Data to examine =>
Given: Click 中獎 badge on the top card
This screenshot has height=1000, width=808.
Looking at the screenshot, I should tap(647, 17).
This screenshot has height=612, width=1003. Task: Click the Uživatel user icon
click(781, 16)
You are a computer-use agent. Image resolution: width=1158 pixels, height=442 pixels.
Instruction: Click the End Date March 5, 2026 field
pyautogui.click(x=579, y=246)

...

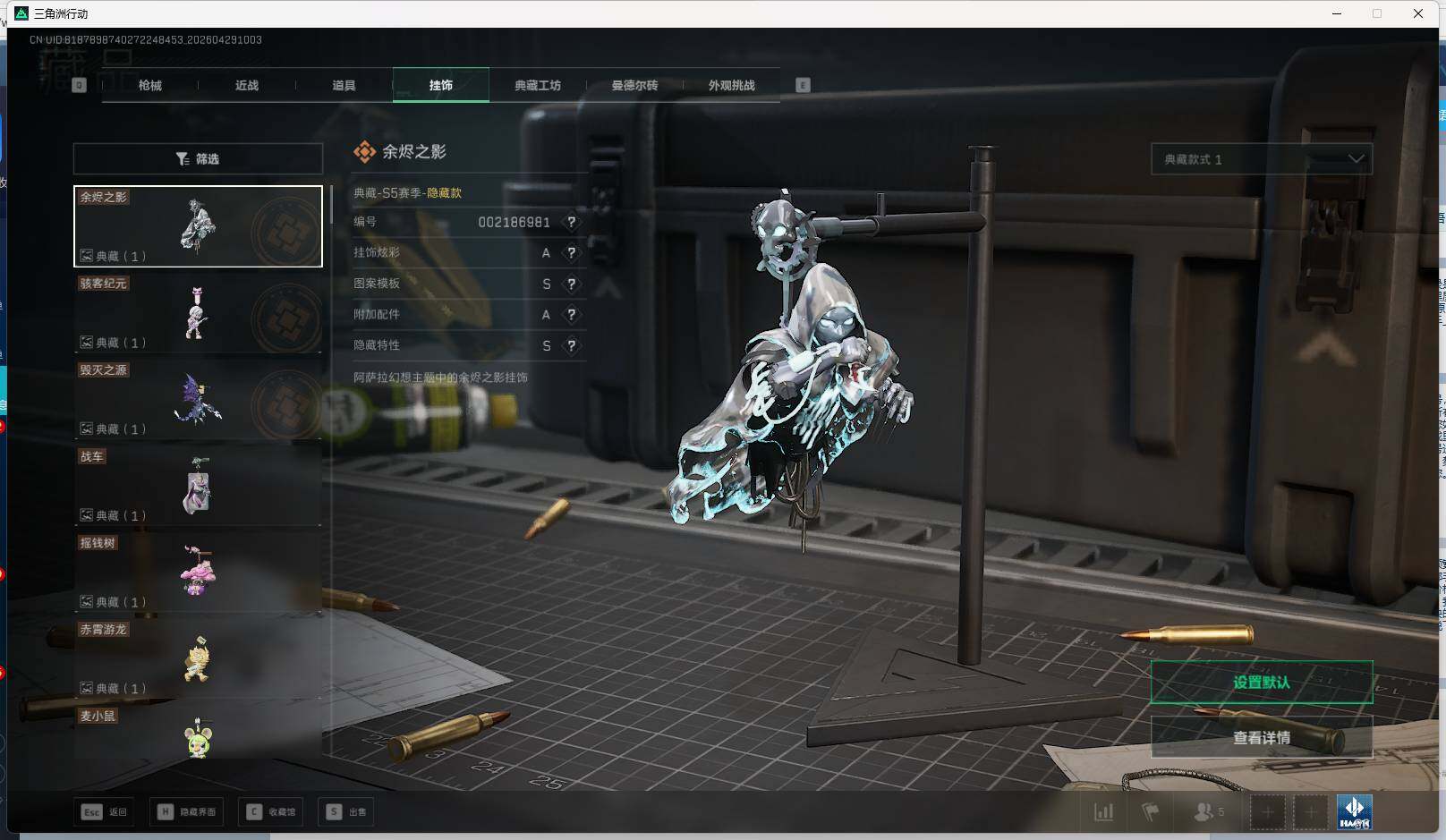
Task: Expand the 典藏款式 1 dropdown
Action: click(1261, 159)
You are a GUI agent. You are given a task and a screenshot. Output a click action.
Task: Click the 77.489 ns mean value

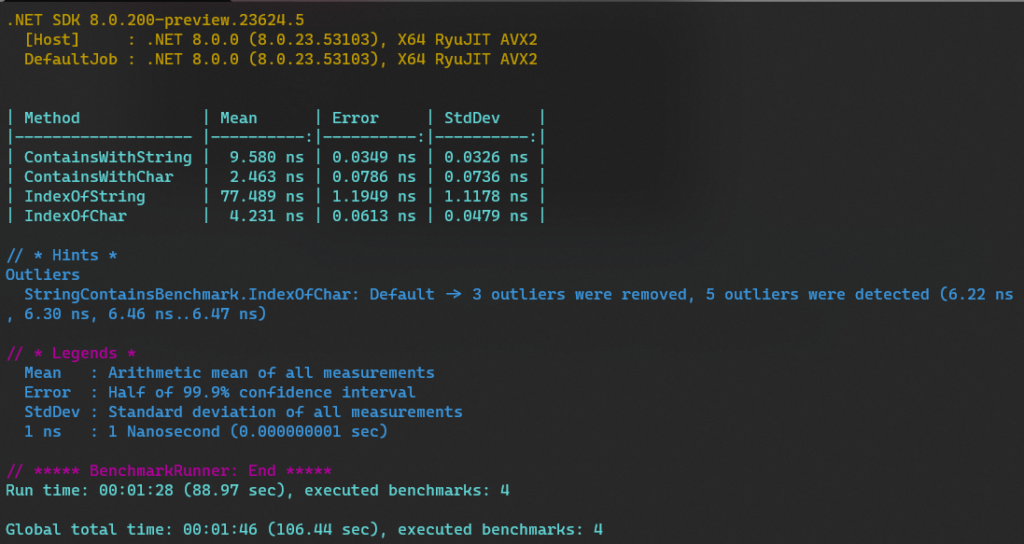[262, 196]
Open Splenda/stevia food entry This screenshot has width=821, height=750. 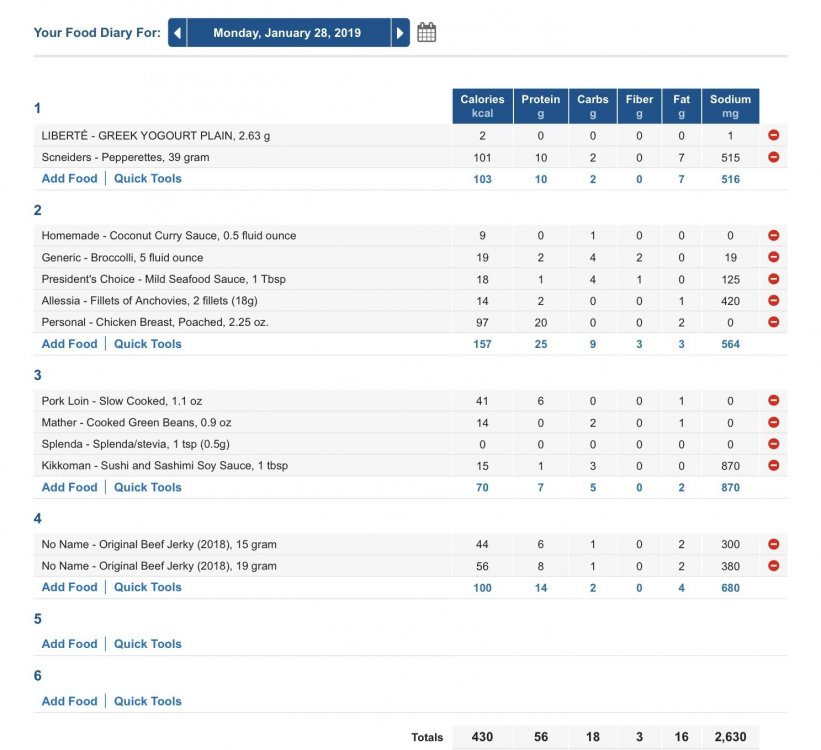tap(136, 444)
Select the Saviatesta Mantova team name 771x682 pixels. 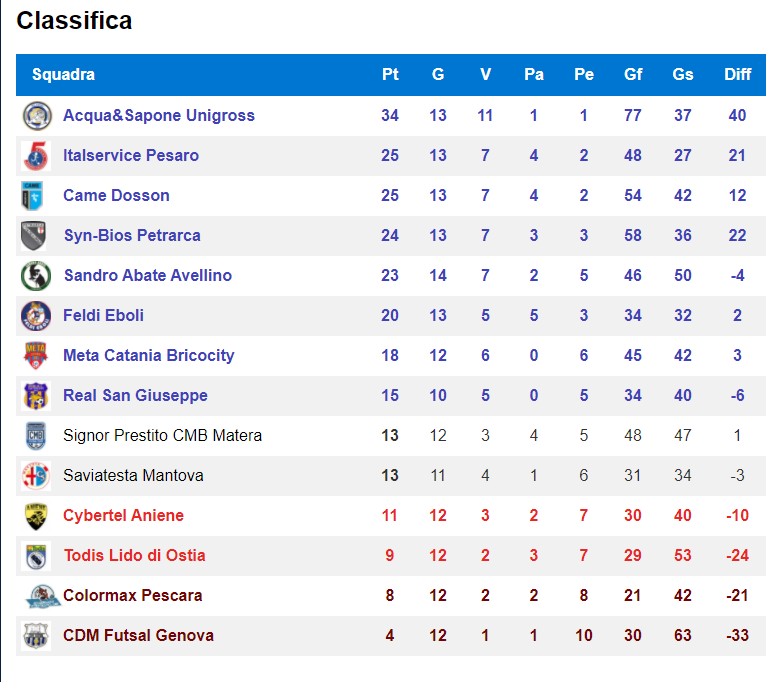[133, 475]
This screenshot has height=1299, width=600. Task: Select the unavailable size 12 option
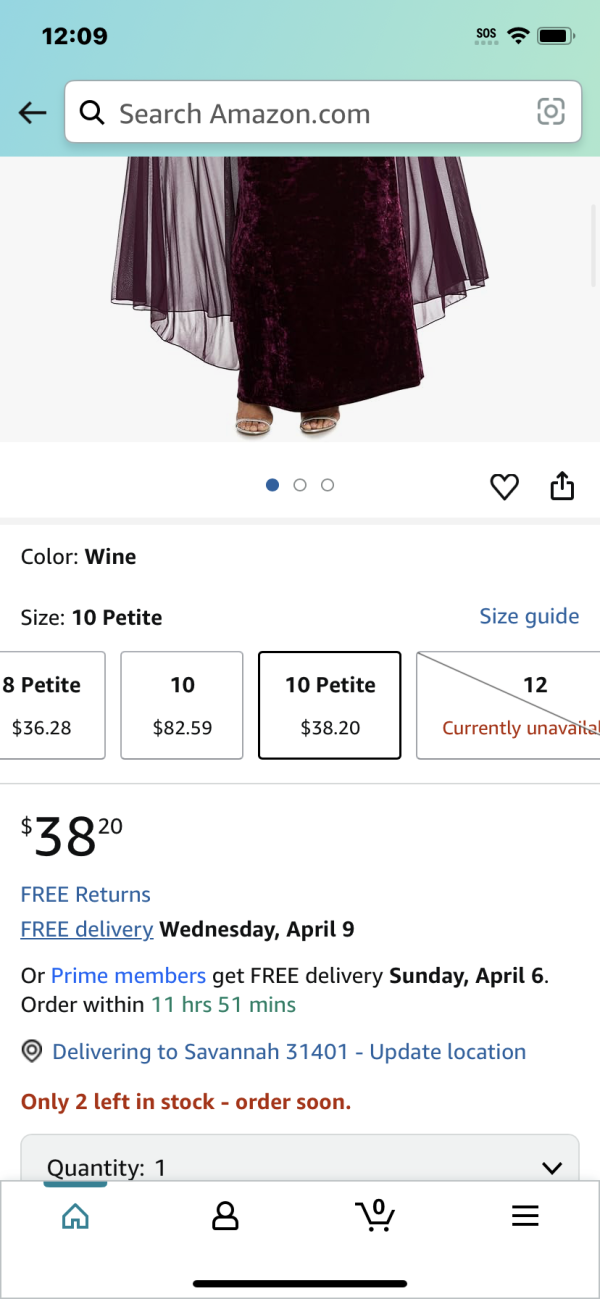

Task details =>
Beginning with the line containing "Given: Click 中獎 badge on the top card" in the material above, copy every line exactly until you have copied the line containing "You are a computer-use".

Exercise answer =>
Given: Click 中獎 badge on the top card
This screenshot has height=1000, width=808.
Looking at the screenshot, I should tap(647, 17).
This screenshot has height=612, width=1003. Task: Click the Uživatel user icon
click(781, 16)
You are a computer-use agent. Image resolution: width=1158 pixels, height=442 pixels.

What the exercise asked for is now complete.